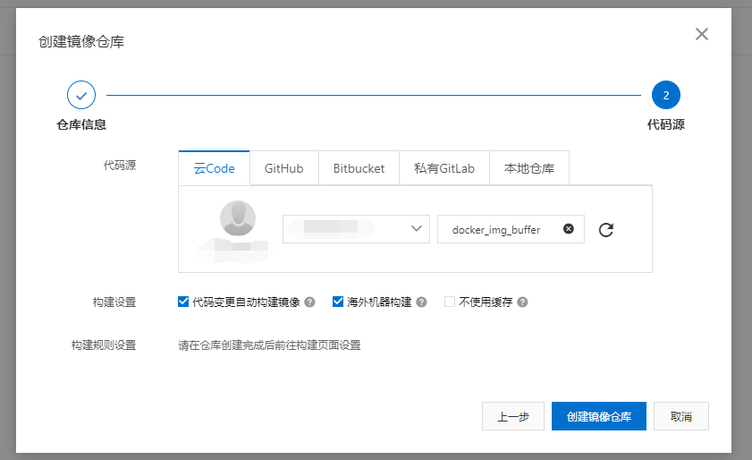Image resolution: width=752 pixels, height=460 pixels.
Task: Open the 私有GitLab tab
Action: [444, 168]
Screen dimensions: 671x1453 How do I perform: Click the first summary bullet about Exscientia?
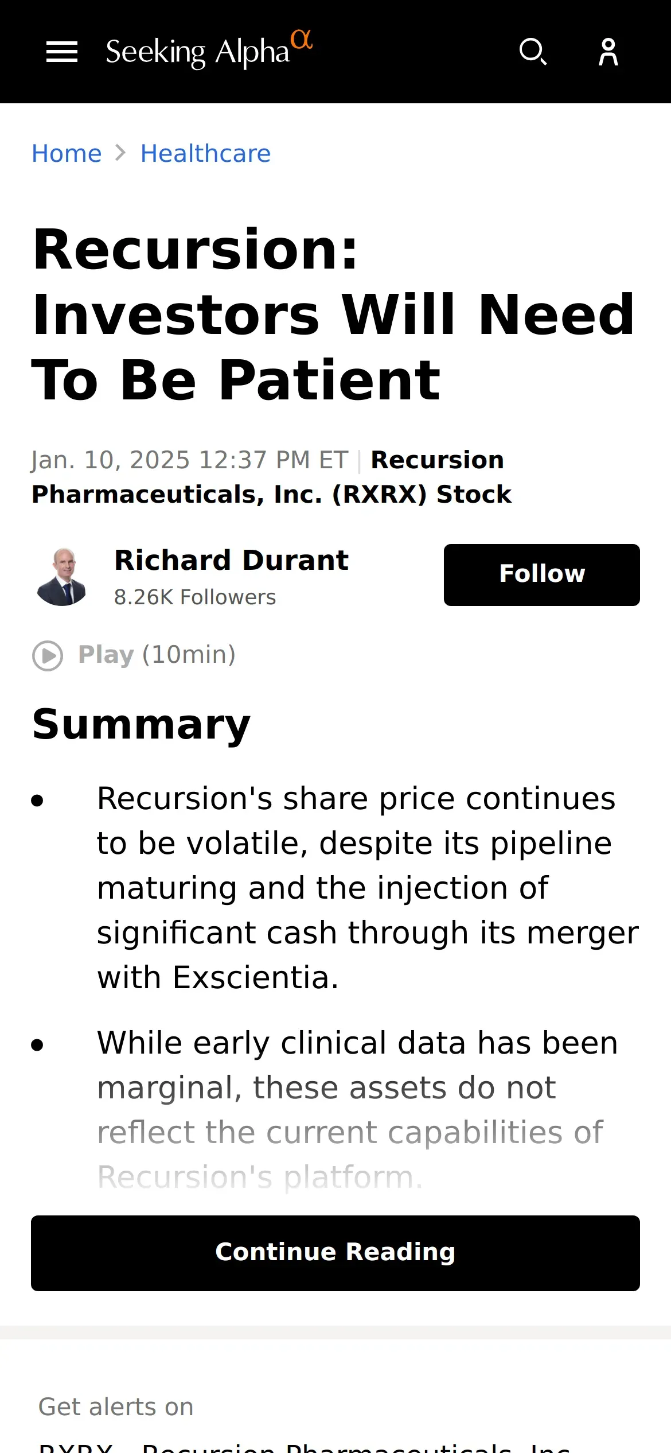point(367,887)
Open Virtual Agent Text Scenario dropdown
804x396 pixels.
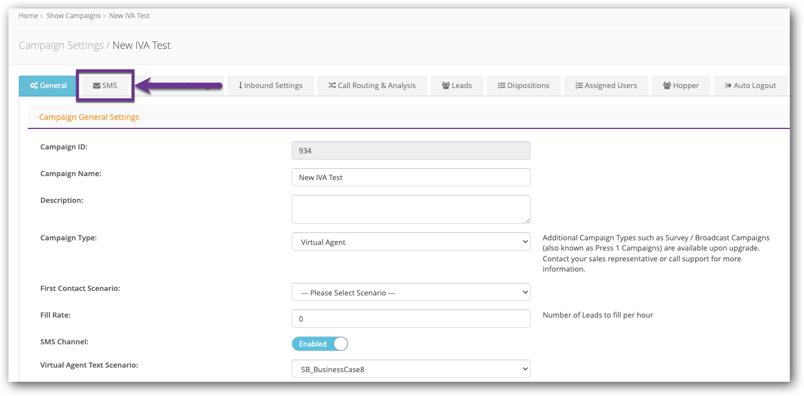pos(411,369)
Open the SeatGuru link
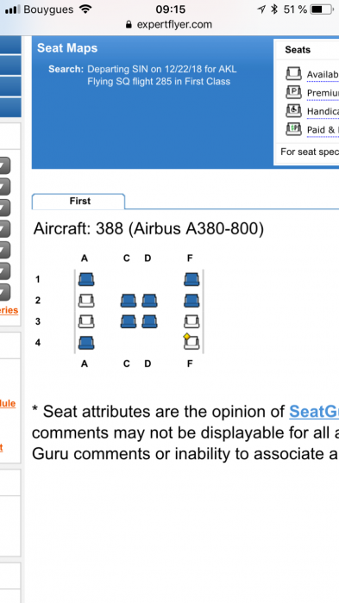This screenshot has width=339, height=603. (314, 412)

> [Exercise directions] Extract exactly the lines above from the line containing "Screen dimensions: 671x1453" through the last one, both ends included, but not the pictures.

> [Answer section]
Screen dimensions: 671x1453 How do I perform: Click the first summary bullet about Exscientia?
point(367,887)
Open Virtual Agent Text Scenario dropdown
804x396 pixels.
pos(411,369)
Open the SeatGuru link
This screenshot has width=339, height=603. (314, 412)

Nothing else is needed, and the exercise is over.